Once a divorce is looming, some people change their spending habits. Some start excessive spending expending money on purchases that they never did before, while others start taking trips or signing up for classes. Is any of this spending appropriate during the time you are going through your divorce?
I often run into clients who have been counseled to spend a lot more, apparently to show what that person’s needs are and to validate the request for more money. I think it is fair to say that this is an emotional time for everyone, and some people are not acting in the right way. You shouldn’t be spending any differently during a divorce then you would typically The law in Illinois-domestic relations division, wants everyone to maintain the status quo. If you always spent $400 a month getting your hair done, then it is not a problem. But if you never used to go and now you start, the court is going to look at the reasonableness of what the person is doing.
Spending in Ways Not Beneficial to Your Marriage?
If you believe that the excessive spending your spouse is doing is not beneficial to your marriage, you might have a claim for dissipation. When the court divides the marital property in your divorce case, dissipation is something that is considered by the court. What exactly is dissipation?
Is it the Dissipation of Marital Assets?
Dissipation is the spending of marital monies for the benefit of one spouse for purposes unrelated to the marriage while the marriage is undergoing an irreconcilable breakdown. The party alleging dissipation must first demonstrate that dissipation has occurred, and once that hurdle is met, the burden shifts to the other party to prove the money was used for a legitimate purpose.
Illinois law requires that you file a document, called a Notice of Intent to Claim Dissipation. That document must be filed 30 days after discovery closes and no later than 60 days before the trial. The notice has to tell the court when the breakdown in your marriage occurred. This is an important element that many people overlook. People are allowed to spend money however they like, and just because you did not like it that your spouse spent $45,000 on a race car, does not necessarily mean it is dissipation.
Is the Marriage Irretrievably Broken?
The first question you need to ask is whether your marriage has irretrievably broken down. Although you might not have been happy with the expenditure for the car, were you still a couple? Were you still going out with friends or going out to dinner together? I have had a couple of divorce trials that had to examine the sexual nature of the relationship. Are you still engaging in marital relations? Share the same bedroom? These all need to be examined if your spouse indicates that you were still a couple and there was not a breakdown. Without a break down in the marriage, an irretrievable breakdown, you cannot allege dissipation.

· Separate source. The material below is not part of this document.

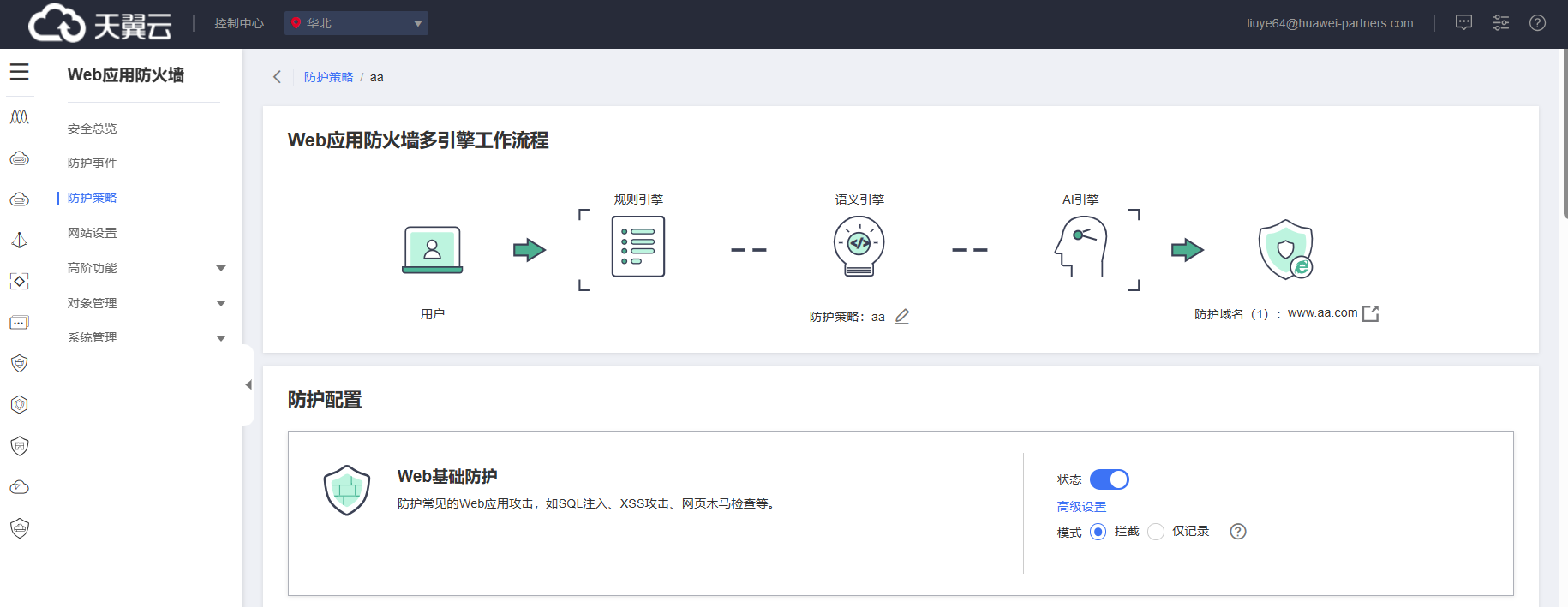Open the 高级设置 link
This screenshot has height=607, width=1568.
coord(1081,507)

But let us say you can prove that your marriage underwent an irretrievable breakdown. You can prove that your spouse has been living in the basement for a year, you never go out together, you take separate vacations and you have different friends. Then you have made it through the first hurdle and an examination of the spouse’s expenses needs to be looked at.

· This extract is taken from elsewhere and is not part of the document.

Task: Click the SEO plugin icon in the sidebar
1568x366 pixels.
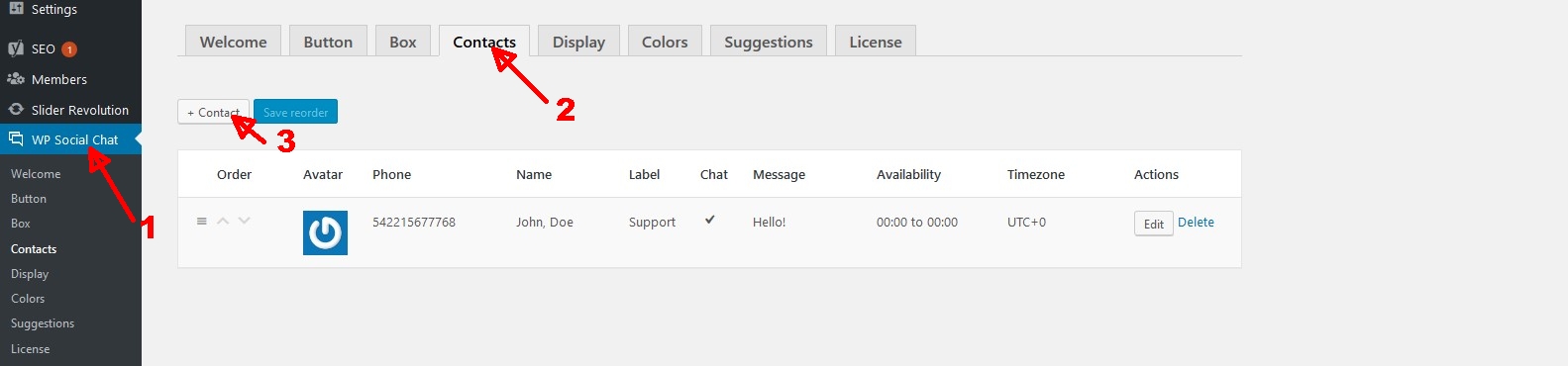Action: point(16,48)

One thing the court always asks is “how long has this been going on?” I once had a case in trial where the wife claimed that the husband’s weekly bowling was dissipation. My client testified that he had been bowling weekly for over ten years. The continuation of his bowling habit continued while they were married and after they separated. The judge did not find dissipation.
Spouse Commits a Criminal Act?
What about when a person has a spouse who commits a criminal act? The spouse is arrested and spends money on a lawyer? Loses his job? The money the spouse spent on a lawyer could be considered dissipation.
Is There an Extramarital Affiar?
What about a claim for dissipation filed by the wife when she found out her husband had had an affair and was paying child support to the other woman? Or if the wife found out that her husband had been cheating on her for the past 5 years? If the family continued to go on vacation and act like a couple, and their marriage had not broken down, then no dissipation.
I remember when golf pro Tiger Woods was going through a divorce and his wife found out about his extramarital affairs and the money spent on them. There could not be a claim for dissipation because her marriage had not broken down, but you have to wonder if it would have broken down a lot earlier if she knew. We can speculate as to the answer and it seems unfair that if your spouse hides something from you, that it cannot be dissipation. If you had known, you would likely have broken up. But that is not the way our law works — you have to be irretrievably broken in order to claim dissipation.
I have had trials where the parties had been separated for 20 years, but neither had gotten around to filing for divorce. Each side made claims of dissipation going back 10 years or more. These types of cases resulted in a change to our statute and now you have a time limit on the claim for dissipation. No dissipation shall be deemed to have occurred prior to 3 years after the party claiming dissipation knew or should have known of the dissipation, but in no event prior to 5 years before the filing of the petition for dissolution of marriage.
Watch Your Marital Finances for Excessive Spending
Marriages require some trust between the two, so it is hard when your spouse ruins the trust you placed in them. But if you do not pay attention to your finances, or what is on the credit card statements, you could be in a position where dissipation cannot be claimed by you for the excessive spending in the event of a divorce.
If you decide to go to trial on the issue, then you will need to establish which expenditures are dissipation. Is paying the mortgage from the spouse’s retirement account dissipation? Typically, you would not think so. But each case is fact-specific.